Come combattere il BDS nel modo sbagliato
E' bene che il governo abbia ammesso la minaccia rappresentata dal BDS, ma cercare di metterlo a tacere con la legislazione, è solo distruttivo.


http://www.haaretz.com/

04.06.15

 

Israel presents: How to fight BDS the wrong way

By Ari Shavit

 

It's good that the government acknowledged threat posed by boycott, but trying to battle it with legislation and silencing alone is destructive.

 

The Israeli government discovered America this week. After long years in which the Israeli establishment dismissed the risk of a diplomatic tsunami, the diplomatic tsunami has suddenly become the new existential threat. After a long decade in which the national camp acted as if there was no boycott, divestment, and sanctions movement, BDS has suddenly become the main event. The dramatic declaration by Prime Minister Benjamin Netanyahu, the new appointment of Gilad Erdan as minister of public diplomacy, and the ambitious anti-BDS initiative by Sheldon Adelson have placed the problem of the delegitimization of Israel at the top of Israel’s agenda.

That’s a good thing. Better late than never. As someone who has been trying for a long time to get Jerusalem to internalize the problem of America’s younger generation, I’m very pleased that the penny has finally dropped.

But the Israeli government still hasn’t really discovered America. The concepts it is using are yesterday’s concepts and the tools it is trying to operate are yesterday’s tools. It doesn’t understand the context in which BDS is operating, and doesn’t understand the way it works and the source of its power. Lacking this understanding of the battleground and the nature of the campaign, this new initiative will be an utter failure.

The long months that I spent on dozens of American college campuses taught me that while the BDS movement is indeed growing rapidly, its scope is still limited. Even on the most radical campuses the number of students committed to an active struggle against Israel is never more than a few dozen or at most, a few hundred.

The success of BDS stems from its ability to hook up with various minority groups — African-Americans, Latinos, Asian-Americans and sometimes queer and feminist groups. This strategic use of minorities by Israel-bashers has a double effect. On the one hand, it triples, quadruples and quintuples the number of boycott supporters, while on the other hand it puts Jews who defend Israel in a bind, because they are accused of racism and supporting human rights violations.

Since this is the case, efforts to battle this new enemy with legislation and silencing alone are destructive. They merely intensify the false image of Israel as Goliath and the distorted image of the Jewish community as an aggressive establishment body. In the end, the struggle is for people’s awareness and their hearts. Only if Israel can convince young Jews and non-Jews that it is democratic, liberal, and peace-seeking will it be able to break through the tightening blockade.

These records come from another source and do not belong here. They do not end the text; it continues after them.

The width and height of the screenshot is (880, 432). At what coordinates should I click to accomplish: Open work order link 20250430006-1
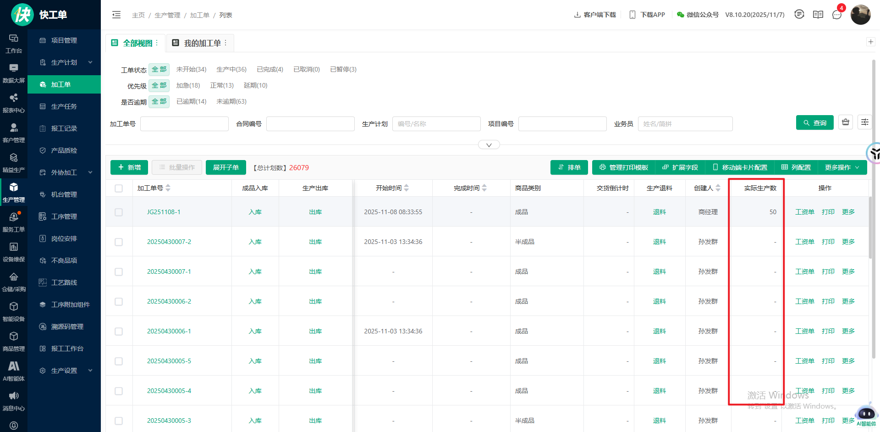[169, 331]
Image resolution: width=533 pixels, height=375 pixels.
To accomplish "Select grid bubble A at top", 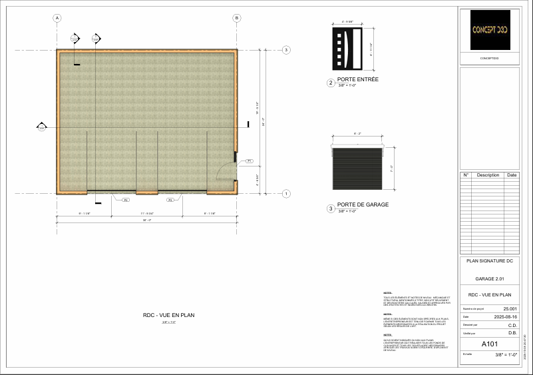I will click(x=57, y=18).
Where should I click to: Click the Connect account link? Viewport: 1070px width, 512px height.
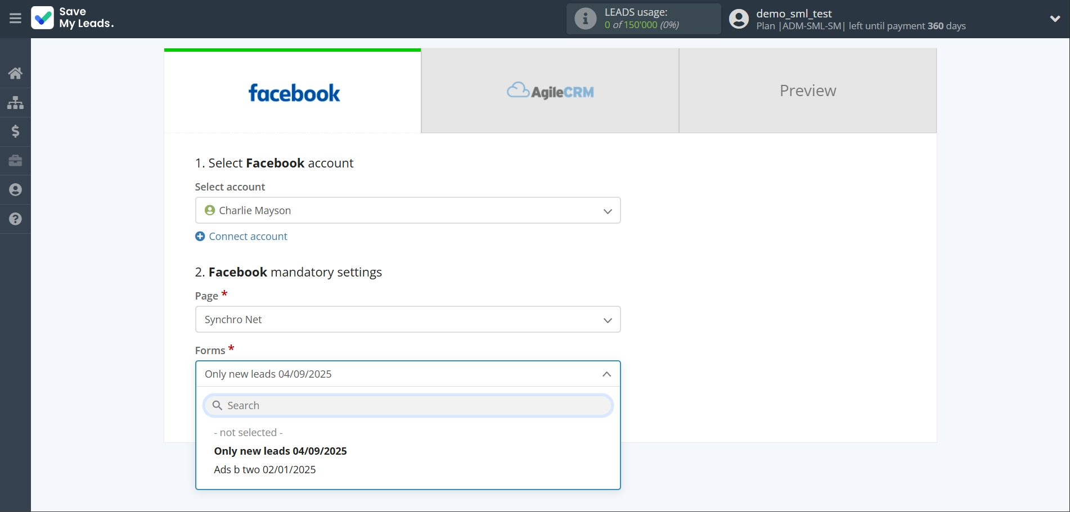[x=248, y=237]
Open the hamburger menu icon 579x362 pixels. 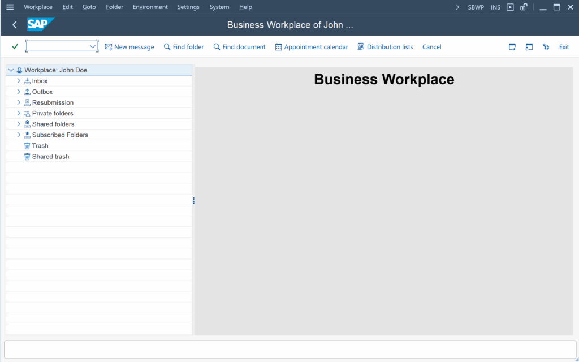pos(9,7)
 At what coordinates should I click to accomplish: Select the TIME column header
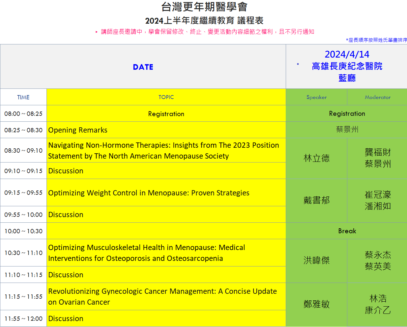pos(23,97)
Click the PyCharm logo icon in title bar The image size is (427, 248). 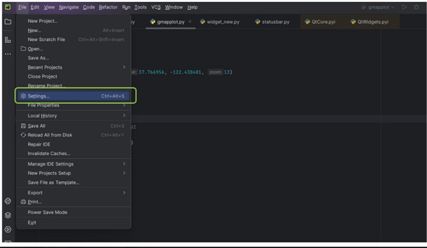[8, 7]
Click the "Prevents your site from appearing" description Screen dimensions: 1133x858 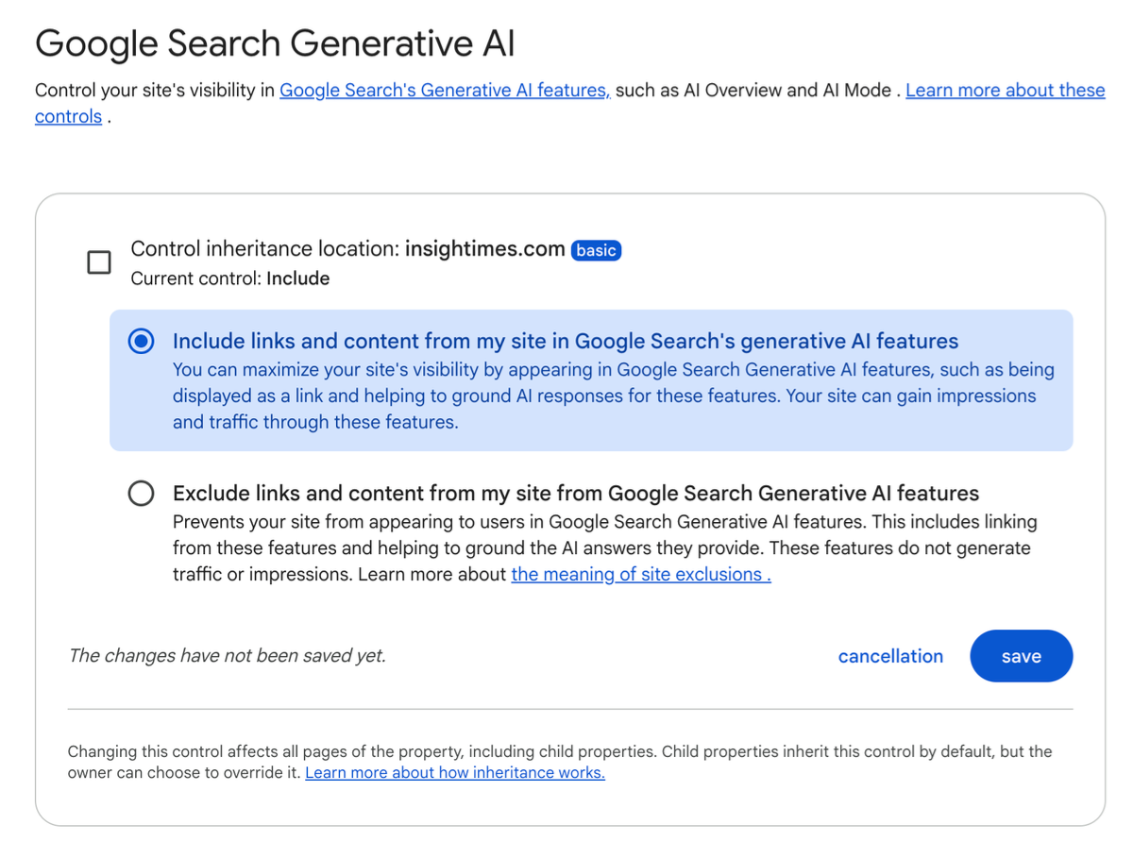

Netanyahu, Erdan, and Adelson have to internalize a truth that for them is a bitter truth: The battle is a battle for the left and the fight is a fight within the left, which means that anyone who despises the left can’t win it. Ninety percent of the young people I met at the universities are Democrats who support U.S. President Barack Obama. Trying to sell them the Gush Emunim agenda won’t work. Only a liberal Zionist message can foment change. Only liberal Zionists can generate enthusiasm and provide inspiration. Only Israelis who believe in the two-state solution can confront those Israel-haters who believe in exactly what the right believes in – one state.

Therefore, to overcome the BDS movement we need a two-pronged strategy; we need to be generous with the Palestinians while telling Israel’s impressive and just story; we need to acknowledge the right of our neighbors to self-determination, while denouncing anyone who denies our right to live as sovereigns in our historic homeland.

The profound failure of Israel’s public diplomacy over the past generation is not technical or coincidental. It stems from the fact that most of those fighting for Israel do not speak the language of human rights, and those who speak the language of human rights are not fighting for Israel. This has to change immediately. Only if we return ourselves to the right side of history can we sustain ourselves within history and ensure the future.